Judith Durham also recalls being constantly asked by the press for her opinion of the New Seekers:
"I thought they were very good - very professional and very good singers. It seemed a shame to me that they had The Seekers' name, which led to a lot of confusion ... They actually appealed to a much younger audience than The Seekers had and The Seekers' name really couldn't have been much help to them."
(Quoted from The Judith Durham Story: Colours Of My Life by Graham Simpson, pages 193-194)

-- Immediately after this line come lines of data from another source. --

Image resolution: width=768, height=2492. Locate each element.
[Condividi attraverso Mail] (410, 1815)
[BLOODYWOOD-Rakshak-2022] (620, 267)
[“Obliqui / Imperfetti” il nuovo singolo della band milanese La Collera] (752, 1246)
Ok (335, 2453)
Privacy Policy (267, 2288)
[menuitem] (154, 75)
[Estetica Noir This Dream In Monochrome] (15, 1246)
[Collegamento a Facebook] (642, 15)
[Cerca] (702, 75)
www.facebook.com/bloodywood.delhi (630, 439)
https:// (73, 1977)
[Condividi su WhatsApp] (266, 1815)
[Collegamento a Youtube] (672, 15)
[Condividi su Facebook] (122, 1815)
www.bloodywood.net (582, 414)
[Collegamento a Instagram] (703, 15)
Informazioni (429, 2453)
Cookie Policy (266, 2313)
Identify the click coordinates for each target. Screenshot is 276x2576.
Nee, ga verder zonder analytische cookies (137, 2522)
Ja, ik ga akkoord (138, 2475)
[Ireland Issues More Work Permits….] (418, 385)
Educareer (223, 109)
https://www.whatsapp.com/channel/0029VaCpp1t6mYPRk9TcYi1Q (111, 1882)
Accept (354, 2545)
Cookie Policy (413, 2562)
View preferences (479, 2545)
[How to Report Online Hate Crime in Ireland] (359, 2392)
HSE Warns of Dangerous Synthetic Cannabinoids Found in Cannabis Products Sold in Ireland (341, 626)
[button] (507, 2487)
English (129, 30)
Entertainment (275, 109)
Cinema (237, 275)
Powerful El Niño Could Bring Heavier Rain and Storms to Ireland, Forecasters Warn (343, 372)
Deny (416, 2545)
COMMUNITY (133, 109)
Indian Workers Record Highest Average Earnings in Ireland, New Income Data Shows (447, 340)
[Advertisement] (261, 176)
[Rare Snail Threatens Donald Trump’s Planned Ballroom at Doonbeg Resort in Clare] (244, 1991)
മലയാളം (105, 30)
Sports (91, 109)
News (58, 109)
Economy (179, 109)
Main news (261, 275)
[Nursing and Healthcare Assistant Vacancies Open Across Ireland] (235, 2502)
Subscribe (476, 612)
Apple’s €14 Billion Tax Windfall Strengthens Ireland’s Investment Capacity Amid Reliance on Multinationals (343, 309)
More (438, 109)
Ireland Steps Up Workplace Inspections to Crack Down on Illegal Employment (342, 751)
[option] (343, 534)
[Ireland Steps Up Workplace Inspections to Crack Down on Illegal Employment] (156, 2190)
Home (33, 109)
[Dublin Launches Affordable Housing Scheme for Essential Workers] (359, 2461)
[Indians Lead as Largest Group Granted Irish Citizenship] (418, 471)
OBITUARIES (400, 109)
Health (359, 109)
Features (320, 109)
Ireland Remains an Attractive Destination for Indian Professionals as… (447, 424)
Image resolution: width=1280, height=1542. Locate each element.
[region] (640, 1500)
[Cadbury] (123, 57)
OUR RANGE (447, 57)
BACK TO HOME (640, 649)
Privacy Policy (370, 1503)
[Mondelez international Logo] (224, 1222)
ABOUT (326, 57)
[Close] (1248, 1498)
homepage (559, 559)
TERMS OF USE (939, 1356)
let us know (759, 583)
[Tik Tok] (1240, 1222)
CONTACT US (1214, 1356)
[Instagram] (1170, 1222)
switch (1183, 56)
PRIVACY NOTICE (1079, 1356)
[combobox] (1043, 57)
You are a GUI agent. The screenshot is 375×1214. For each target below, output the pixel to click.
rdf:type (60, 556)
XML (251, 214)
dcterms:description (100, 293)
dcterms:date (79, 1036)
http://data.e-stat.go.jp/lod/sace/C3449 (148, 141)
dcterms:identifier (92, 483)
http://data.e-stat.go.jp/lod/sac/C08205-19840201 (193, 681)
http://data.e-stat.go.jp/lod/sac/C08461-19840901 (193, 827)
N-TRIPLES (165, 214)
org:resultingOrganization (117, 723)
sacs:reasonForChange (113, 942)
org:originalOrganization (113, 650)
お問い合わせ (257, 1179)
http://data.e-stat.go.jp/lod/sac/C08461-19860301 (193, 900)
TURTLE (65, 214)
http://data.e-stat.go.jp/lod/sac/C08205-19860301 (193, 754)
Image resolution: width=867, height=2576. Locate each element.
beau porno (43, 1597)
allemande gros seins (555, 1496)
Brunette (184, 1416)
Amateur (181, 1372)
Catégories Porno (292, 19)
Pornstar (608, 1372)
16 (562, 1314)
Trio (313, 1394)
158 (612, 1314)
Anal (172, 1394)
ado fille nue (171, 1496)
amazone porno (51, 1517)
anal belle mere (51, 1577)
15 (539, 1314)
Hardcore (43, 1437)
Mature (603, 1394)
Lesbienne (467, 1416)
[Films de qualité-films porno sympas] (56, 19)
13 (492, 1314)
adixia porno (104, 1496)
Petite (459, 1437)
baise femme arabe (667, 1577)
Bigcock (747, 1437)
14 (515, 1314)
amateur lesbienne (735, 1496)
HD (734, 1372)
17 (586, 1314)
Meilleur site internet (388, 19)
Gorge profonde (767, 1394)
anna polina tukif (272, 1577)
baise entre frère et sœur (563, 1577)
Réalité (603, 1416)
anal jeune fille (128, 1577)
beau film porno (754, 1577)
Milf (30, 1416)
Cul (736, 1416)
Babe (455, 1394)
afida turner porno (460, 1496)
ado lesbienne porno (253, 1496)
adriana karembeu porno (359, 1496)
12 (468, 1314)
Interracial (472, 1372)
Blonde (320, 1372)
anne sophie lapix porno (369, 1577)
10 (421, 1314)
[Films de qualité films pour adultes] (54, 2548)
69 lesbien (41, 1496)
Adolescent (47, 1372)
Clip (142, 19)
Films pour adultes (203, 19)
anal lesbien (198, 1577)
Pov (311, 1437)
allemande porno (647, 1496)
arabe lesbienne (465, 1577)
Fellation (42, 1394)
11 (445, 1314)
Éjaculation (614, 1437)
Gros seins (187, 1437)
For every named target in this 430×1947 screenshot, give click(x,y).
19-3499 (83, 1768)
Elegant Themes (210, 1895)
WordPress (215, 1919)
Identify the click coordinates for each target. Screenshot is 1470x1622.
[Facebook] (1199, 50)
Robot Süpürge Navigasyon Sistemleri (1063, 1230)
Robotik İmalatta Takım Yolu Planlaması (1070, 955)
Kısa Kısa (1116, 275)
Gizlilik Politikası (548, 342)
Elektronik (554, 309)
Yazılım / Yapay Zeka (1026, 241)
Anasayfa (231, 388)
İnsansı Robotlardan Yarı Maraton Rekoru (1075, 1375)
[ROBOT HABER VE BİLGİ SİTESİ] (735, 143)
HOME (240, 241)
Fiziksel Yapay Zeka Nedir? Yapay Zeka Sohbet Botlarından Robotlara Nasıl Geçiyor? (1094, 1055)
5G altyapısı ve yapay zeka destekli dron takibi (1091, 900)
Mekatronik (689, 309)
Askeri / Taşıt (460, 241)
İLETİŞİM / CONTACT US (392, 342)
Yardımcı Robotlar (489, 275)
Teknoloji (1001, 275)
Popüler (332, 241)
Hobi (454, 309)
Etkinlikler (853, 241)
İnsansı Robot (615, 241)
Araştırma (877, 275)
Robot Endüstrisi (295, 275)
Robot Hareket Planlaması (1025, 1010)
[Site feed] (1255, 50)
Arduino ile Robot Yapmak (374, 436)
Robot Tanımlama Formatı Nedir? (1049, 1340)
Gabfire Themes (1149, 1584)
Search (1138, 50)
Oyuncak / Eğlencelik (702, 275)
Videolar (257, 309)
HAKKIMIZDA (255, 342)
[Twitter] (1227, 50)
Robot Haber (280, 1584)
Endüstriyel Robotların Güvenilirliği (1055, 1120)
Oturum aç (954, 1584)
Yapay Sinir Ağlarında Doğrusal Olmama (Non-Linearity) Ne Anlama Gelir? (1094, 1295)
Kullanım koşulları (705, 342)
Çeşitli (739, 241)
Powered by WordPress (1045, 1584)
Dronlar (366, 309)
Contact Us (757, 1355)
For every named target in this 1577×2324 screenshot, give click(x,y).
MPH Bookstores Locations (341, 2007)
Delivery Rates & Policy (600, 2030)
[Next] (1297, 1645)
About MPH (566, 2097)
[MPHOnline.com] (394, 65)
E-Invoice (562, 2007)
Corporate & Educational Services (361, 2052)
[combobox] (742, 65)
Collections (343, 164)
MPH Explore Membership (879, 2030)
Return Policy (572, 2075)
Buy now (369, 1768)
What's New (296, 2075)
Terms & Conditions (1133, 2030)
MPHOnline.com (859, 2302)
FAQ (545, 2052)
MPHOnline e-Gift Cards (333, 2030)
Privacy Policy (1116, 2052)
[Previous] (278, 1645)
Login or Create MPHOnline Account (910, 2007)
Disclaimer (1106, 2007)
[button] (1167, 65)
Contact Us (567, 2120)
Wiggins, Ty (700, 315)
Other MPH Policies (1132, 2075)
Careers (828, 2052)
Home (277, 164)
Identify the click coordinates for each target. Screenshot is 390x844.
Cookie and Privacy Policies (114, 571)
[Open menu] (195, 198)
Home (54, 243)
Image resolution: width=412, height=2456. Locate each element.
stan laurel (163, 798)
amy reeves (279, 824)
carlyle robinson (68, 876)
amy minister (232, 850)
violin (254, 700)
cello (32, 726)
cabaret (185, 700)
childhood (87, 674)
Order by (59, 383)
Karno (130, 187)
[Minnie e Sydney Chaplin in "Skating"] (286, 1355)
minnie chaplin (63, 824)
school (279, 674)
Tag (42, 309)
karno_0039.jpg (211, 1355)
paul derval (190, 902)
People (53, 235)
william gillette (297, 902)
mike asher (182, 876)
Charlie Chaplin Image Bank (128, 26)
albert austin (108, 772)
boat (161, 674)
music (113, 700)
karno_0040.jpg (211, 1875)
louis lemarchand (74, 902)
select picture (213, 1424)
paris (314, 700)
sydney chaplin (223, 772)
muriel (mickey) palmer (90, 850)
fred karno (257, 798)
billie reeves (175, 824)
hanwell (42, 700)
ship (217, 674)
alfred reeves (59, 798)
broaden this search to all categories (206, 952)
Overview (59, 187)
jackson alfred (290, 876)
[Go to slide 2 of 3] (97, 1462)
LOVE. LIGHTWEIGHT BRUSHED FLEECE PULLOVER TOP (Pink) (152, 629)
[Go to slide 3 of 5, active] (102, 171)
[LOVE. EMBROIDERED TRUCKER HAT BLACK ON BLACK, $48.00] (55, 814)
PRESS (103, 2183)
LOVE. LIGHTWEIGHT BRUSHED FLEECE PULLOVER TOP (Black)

Following the fortnight at the Talk Of The Town the New Seekers fly to the United States for a week's worth of shows at the new Disneyland complex in Florida, followed by shows in Denver and two weeks at the St. Regis Hotel in New York. While the group is on the other side of the Atlantic, the BBC broadcasts another episode of We Want To Sing featuring the New Seekers (BBC1, Friday, 3rd September, 6.45pm).
Disneyland 'Summer Scene' leaflet,
22nd-28th August 1971.
At the end of September the New Seekers undertake their first major tour of the UK. The tour kicks off at the Floral Hall, Southport on 26th September and comes to a close at the Queen Elizabeth Hall, London on 16th October.
The live shows coincide with the release of the group's first album for Polydor Records, New Colours (Polydor 2383 066). The LP features two tracks with Lyn Paul on lead vocals - No Mans Land, a lively song co-written by Richard Thompson and originally featured on the Fairport Convention album What We Did On Our Holidays (Island ILPS 9092), and Lay Me Down, a tender ballad written by Peter Doyle (three years later this track was to be used as the B-side of Lyn Paul's first solo single, Sail The Summer Winds).
One of the other tracks from the album, Good Old Fashioned Music (Polydor 2058 157), is released as a single in October just as the New Seekers head back to the States for another month of live appearances. Despite an appearance by the New Seekers on Top Of The Pops (BBC1, Thursday, 21st October) and another on The Harry Secombe Show (BBC1, Saturday, 23rd October, 8.10pm), the single disappoints by not making the charts.
The closing months of the year, however, bring ample compensation. On Monday, 15th November the New Seekers appear in the 1971 Royal Variety Performance at the London Palladium, attended by Queen Elizabeth II and Princess Anne (Lyn's mum and dad are also in the audience). The bill includes Shirley Bassey, Sacha Distel and Stephane Grappelli. In the UK the show is broadcast on Saturday, 20th November (LWT, 7.55pm), attracting the fourth biggest TV audience of the year. It is also broadcast to the Commonwealth for the first time.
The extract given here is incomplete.